There was a story of a woman who had lost her son in a WWII. Prostrated with grief, she had fallen apart. She became bitter, resentful, reflected her work, friends – her entire world was collapsing around her. She asked her self constantly, “why did you take my boy? This good boy? Why did he have to be killed?” It was so overwhelming to the point that she quit her job and was going to head for isolation and possibly suicide shortly after.
However, one day, the day she was officially resigning, clearing out her desk…she came across a letter that she had forgotten. A letter from the nephew who had been killed, a letter he had written to her when her mother died just a few years prior.
“Ofcourse, we will all miss her, and especially you. But I know you’ll carry on. Your own personal philosophy will make you do that. I shall never forget the beautiful truths you taught me. Wherever I am, or how far apart we may be, I shall always remember that you taught me to smile, and to take what comes, like a man.” – The Deceased Son
After she read it, she reread the letter repeatedly and it seemed as if he was sitting right there beside her, speaking to her.
“Why don’t you do what you taught me to do? Carry on, no matter what happens. Hide your private sorrows under a smile and carry on.

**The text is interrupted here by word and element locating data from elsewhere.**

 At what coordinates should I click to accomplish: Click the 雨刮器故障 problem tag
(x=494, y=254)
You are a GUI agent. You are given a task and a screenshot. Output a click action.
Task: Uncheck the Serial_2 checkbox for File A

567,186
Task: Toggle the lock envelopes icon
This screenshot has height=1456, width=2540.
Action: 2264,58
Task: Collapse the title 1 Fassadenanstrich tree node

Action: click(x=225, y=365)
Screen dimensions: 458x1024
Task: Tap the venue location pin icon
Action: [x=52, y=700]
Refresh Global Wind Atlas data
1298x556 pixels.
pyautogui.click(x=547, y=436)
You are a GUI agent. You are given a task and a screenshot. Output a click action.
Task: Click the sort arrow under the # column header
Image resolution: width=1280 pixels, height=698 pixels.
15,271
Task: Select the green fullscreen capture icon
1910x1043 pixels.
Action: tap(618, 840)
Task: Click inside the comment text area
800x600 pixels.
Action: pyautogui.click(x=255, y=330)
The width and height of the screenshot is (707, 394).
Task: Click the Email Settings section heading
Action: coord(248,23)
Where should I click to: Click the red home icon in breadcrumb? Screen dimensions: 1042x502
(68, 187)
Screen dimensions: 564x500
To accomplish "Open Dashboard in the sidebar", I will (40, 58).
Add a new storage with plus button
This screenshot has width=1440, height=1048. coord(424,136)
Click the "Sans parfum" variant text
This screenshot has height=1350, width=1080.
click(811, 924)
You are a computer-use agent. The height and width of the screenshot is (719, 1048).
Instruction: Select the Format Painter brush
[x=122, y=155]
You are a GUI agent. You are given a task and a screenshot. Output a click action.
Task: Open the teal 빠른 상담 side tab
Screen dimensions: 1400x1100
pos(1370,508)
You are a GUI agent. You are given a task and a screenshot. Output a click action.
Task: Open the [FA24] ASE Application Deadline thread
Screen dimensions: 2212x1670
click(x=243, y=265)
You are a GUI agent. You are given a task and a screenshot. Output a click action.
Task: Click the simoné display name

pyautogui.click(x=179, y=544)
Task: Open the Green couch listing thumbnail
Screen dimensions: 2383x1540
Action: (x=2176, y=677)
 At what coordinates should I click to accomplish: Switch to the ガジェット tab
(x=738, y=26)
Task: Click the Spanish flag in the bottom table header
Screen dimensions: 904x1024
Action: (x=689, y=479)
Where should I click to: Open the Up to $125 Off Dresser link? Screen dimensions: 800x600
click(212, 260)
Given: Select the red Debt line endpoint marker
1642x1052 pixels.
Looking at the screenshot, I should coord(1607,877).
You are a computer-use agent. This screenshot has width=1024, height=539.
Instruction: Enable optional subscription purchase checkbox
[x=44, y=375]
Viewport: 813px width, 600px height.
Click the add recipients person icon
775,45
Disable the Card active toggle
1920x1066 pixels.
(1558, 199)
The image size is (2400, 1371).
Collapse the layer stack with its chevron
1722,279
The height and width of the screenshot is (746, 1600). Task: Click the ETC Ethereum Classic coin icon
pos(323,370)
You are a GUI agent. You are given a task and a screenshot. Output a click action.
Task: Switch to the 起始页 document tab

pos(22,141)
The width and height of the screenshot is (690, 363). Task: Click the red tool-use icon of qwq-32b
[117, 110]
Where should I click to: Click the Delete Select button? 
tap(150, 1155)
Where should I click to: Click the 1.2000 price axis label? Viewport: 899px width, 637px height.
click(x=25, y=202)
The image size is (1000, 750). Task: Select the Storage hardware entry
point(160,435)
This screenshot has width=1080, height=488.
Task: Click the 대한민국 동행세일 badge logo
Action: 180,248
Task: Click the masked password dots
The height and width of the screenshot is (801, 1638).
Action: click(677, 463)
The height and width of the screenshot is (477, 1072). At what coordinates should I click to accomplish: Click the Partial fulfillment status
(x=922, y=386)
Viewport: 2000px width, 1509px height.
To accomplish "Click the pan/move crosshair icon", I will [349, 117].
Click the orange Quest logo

This lady did what we all have to do sooner or later. Accept inevitability.
Being through so many transgressions, animosity, bigotry, and all other adjectives that are synonymous, I can relate. We all can relate. I’ve accepted the fact that I will never see or talk to my brother again for as long as I live. I’ve accepted the fact that my family doesn’t like me because I’m “different.” I’ve accepted it all….and now I can move on with my life.